* [Set exercise] Can you write out every one of the records below verbatim?

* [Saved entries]
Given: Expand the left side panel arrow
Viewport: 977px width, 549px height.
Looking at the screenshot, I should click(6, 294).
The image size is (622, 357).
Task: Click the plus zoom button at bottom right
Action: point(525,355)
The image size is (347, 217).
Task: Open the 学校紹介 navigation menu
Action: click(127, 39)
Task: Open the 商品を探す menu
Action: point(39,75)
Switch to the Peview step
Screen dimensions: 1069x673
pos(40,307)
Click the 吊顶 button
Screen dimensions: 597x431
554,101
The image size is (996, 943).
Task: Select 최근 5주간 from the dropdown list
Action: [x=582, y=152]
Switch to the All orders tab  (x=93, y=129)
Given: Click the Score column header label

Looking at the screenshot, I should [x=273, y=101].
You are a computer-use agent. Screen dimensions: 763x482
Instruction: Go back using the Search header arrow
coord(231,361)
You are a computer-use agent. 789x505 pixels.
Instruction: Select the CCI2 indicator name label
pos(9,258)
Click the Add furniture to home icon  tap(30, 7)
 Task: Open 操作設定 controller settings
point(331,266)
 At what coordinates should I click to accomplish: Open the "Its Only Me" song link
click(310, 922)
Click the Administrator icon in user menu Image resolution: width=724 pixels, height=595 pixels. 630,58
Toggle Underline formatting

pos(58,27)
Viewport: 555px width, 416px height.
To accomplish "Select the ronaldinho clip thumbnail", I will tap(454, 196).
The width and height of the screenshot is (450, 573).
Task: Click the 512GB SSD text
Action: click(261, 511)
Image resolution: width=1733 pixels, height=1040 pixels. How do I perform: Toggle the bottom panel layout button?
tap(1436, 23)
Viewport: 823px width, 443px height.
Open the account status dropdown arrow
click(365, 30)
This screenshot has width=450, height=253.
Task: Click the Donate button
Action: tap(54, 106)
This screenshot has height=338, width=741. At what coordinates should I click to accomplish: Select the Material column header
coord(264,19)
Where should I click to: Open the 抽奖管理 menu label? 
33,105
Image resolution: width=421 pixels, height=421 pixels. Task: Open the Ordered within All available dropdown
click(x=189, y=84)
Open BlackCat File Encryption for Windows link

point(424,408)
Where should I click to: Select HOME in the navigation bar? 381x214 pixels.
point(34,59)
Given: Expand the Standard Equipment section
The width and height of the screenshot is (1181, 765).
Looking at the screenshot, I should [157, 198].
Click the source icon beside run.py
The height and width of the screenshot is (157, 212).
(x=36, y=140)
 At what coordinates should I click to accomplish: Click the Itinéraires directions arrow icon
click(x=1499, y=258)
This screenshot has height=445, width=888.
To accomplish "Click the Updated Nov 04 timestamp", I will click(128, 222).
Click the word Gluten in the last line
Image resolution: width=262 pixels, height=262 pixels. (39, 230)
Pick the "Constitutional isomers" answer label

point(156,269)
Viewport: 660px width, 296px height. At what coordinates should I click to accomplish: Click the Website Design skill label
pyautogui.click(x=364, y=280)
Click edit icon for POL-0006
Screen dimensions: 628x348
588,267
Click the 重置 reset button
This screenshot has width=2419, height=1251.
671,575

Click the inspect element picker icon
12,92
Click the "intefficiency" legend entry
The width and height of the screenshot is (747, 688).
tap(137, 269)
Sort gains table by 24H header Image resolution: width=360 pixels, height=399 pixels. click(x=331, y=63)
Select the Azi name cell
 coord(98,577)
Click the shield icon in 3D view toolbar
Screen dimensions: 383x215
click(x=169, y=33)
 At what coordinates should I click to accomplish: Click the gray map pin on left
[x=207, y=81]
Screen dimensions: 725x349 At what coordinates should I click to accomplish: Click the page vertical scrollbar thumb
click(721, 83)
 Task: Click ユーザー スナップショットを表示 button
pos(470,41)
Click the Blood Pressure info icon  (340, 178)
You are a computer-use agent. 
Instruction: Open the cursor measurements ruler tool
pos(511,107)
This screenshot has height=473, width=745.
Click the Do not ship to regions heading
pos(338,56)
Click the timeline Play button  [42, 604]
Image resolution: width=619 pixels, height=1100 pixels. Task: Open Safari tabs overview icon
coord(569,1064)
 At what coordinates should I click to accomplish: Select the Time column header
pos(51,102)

* [Response]
Given: Expand the left side panel arrow
Viewport: 977px width, 549px height.
Looking at the screenshot, I should click(6, 294).
The image size is (622, 357).
Task: Click the plus zoom button at bottom right
Action: point(525,355)
The image size is (347, 217).
Task: Open the 学校紹介 navigation menu
Action: click(127, 39)
Task: Open the 商品を探す menu
Action: point(39,75)
Switch to the Peview step
Screen dimensions: 1069x673
pos(40,307)
Click the 吊顶 button
Screen dimensions: 597x431
554,101
The image size is (996, 943).
Task: Select 최근 5주간 from the dropdown list
Action: [x=582, y=152]
Switch to the All orders tab  (x=93, y=129)
Given: Click the Score column header label

Looking at the screenshot, I should [x=273, y=101].
You are a computer-use agent. Screen dimensions: 763x482
Instruction: Go back using the Search header arrow
coord(231,361)
You are a computer-use agent. 789x505 pixels.
Instruction: Select the CCI2 indicator name label
pos(9,258)
Click the Add furniture to home icon  tap(30, 7)
 Task: Open 操作設定 controller settings
point(331,266)
 At what coordinates should I click to accomplish: Open the "Its Only Me" song link
click(310, 922)
Click the Administrator icon in user menu Image resolution: width=724 pixels, height=595 pixels. 630,58
Toggle Underline formatting

pos(58,27)
Viewport: 555px width, 416px height.
To accomplish "Select the ronaldinho clip thumbnail", I will tap(454, 196).
The width and height of the screenshot is (450, 573).
Task: Click the 512GB SSD text
Action: click(261, 511)
Image resolution: width=1733 pixels, height=1040 pixels. How do I perform: Toggle the bottom panel layout button?
tap(1436, 23)
Viewport: 823px width, 443px height.
Open the account status dropdown arrow
click(365, 30)
This screenshot has width=450, height=253.
Task: Click the Donate button
Action: tap(54, 106)
This screenshot has height=338, width=741. At what coordinates should I click to accomplish: Select the Material column header
coord(264,19)
Where should I click to: Open the 抽奖管理 menu label? 
33,105
Image resolution: width=421 pixels, height=421 pixels. Task: Open the Ordered within All available dropdown
click(x=189, y=84)
Open BlackCat File Encryption for Windows link

point(424,408)
Where should I click to: Select HOME in the navigation bar? 381x214 pixels.
point(34,59)
Given: Expand the Standard Equipment section
The width and height of the screenshot is (1181, 765).
Looking at the screenshot, I should [157, 198].
Click the source icon beside run.py
The height and width of the screenshot is (157, 212).
(x=36, y=140)
 At what coordinates should I click to accomplish: Click the Itinéraires directions arrow icon
click(x=1499, y=258)
This screenshot has height=445, width=888.
To accomplish "Click the Updated Nov 04 timestamp", I will click(128, 222).
Click the word Gluten in the last line
Image resolution: width=262 pixels, height=262 pixels. (39, 230)
Pick the "Constitutional isomers" answer label

point(156,269)
Viewport: 660px width, 296px height. At what coordinates should I click to accomplish: Click the Website Design skill label
pyautogui.click(x=364, y=280)
Click edit icon for POL-0006
Screen dimensions: 628x348
588,267
Click the 重置 reset button
This screenshot has width=2419, height=1251.
671,575

Click the inspect element picker icon
12,92
Click the "intefficiency" legend entry
The width and height of the screenshot is (747, 688).
tap(137, 269)
Sort gains table by 24H header Image resolution: width=360 pixels, height=399 pixels. click(x=331, y=63)
Select the Azi name cell
 coord(98,577)
Click the shield icon in 3D view toolbar
Screen dimensions: 383x215
click(x=169, y=33)
 At what coordinates should I click to accomplish: Click the gray map pin on left
[x=207, y=81]
Screen dimensions: 725x349 At what coordinates should I click to accomplish: Click the page vertical scrollbar thumb
click(721, 83)
 Task: Click ユーザー スナップショットを表示 button
pos(470,41)
Click the Blood Pressure info icon  (340, 178)
You are a computer-use agent. 
Instruction: Open the cursor measurements ruler tool
pos(511,107)
This screenshot has height=473, width=745.
Click the Do not ship to regions heading
pos(338,56)
Click the timeline Play button  [42, 604]
Image resolution: width=619 pixels, height=1100 pixels. Task: Open Safari tabs overview icon
coord(569,1064)
 At what coordinates should I click to accomplish: Select the Time column header
pos(51,102)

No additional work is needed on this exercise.